↓
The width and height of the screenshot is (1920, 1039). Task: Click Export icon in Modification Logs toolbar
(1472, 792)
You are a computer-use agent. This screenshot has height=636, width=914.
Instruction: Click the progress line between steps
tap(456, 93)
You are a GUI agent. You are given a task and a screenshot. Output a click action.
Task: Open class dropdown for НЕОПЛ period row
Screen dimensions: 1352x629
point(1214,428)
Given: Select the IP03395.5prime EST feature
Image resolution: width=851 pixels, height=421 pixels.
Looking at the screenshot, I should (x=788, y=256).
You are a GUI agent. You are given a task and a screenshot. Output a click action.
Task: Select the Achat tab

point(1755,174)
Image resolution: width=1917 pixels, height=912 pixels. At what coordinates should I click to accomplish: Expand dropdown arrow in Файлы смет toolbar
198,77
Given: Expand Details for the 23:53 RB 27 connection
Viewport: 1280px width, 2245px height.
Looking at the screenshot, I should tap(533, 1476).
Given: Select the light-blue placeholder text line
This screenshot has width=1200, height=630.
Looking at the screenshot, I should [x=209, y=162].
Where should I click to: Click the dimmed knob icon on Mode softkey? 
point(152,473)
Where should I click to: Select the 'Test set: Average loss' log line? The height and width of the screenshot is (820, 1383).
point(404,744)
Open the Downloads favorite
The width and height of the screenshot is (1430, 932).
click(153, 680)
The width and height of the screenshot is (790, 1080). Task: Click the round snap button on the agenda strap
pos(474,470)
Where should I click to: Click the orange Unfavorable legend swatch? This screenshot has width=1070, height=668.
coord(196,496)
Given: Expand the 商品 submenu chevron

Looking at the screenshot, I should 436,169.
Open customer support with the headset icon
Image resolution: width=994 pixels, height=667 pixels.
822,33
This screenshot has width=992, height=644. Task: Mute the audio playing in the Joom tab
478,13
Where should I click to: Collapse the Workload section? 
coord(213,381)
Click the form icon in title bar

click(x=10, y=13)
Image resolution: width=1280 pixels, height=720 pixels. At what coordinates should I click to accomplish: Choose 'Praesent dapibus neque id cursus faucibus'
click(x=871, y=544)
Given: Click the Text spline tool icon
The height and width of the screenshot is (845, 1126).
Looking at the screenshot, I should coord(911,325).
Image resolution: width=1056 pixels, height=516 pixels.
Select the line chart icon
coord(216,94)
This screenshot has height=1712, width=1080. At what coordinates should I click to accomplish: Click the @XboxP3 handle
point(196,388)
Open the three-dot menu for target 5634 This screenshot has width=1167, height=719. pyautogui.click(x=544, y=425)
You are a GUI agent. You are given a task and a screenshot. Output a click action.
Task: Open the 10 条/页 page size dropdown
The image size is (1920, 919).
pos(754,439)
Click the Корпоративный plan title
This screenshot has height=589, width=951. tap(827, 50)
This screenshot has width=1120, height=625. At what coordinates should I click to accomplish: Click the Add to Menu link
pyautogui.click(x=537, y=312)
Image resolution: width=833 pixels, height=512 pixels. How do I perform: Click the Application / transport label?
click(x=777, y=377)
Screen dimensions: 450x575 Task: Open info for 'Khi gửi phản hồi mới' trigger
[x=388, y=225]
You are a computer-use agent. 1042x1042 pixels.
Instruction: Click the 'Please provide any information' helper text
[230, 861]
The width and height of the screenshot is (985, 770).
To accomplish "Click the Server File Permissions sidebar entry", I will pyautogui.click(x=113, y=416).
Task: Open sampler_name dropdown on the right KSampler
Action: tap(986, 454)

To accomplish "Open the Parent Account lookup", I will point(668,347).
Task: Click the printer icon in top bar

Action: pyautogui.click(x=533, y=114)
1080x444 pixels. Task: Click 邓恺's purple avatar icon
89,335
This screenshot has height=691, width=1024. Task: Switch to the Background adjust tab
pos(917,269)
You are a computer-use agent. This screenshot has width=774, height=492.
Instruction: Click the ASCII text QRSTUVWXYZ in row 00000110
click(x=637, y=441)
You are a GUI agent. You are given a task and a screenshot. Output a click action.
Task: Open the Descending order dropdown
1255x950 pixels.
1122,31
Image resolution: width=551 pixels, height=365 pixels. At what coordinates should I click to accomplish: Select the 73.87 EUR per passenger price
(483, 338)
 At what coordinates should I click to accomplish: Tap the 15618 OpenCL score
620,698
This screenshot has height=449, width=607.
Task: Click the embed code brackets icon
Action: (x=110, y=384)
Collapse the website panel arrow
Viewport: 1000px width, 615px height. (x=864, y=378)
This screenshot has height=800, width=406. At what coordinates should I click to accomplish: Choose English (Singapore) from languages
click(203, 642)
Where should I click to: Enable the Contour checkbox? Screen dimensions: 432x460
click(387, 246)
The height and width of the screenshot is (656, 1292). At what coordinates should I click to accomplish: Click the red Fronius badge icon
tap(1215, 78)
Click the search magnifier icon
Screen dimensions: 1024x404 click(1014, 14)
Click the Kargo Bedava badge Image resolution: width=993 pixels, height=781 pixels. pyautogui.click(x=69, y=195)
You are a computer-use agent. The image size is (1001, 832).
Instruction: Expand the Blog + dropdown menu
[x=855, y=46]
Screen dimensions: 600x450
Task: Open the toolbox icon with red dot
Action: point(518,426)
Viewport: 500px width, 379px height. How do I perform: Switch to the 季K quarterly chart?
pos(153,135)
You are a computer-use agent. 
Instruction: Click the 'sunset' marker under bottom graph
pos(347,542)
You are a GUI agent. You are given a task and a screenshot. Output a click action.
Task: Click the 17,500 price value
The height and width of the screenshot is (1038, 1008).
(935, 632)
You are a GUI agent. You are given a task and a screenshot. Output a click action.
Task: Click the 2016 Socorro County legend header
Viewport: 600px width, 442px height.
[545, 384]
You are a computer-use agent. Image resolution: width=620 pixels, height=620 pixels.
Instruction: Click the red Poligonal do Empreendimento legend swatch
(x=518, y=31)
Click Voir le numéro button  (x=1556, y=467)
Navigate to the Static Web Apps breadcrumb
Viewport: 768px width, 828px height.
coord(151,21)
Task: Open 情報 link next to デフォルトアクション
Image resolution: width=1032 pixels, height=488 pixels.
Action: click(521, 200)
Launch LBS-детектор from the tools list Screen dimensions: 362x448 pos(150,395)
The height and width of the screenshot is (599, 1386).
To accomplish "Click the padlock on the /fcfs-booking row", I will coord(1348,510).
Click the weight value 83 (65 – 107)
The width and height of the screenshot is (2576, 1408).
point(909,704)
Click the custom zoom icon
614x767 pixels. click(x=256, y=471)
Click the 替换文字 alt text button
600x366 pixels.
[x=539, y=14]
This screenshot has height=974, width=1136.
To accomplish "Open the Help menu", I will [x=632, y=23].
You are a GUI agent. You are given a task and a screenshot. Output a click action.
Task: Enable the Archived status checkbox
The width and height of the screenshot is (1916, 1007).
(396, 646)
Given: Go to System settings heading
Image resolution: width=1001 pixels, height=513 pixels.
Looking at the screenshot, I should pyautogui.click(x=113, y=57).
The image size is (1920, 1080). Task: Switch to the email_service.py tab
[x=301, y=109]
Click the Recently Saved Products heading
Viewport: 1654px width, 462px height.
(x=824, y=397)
↑
▶ **Activity**:
Match on "computer" and report each line of the data above that has it.

▶ **Solved problem**:
You are a computer-use agent. This screenshot has height=636, width=914.
You are a computer-use agent. 1042x1042 pixels.
You are a computer-use agent. This screenshot has width=774, height=492.
You are a computer-use agent. The image size is (1001, 832).
You are a computer-use agent. 
You are a computer-use agent. Image resolution: width=620 pixels, height=620 pixels.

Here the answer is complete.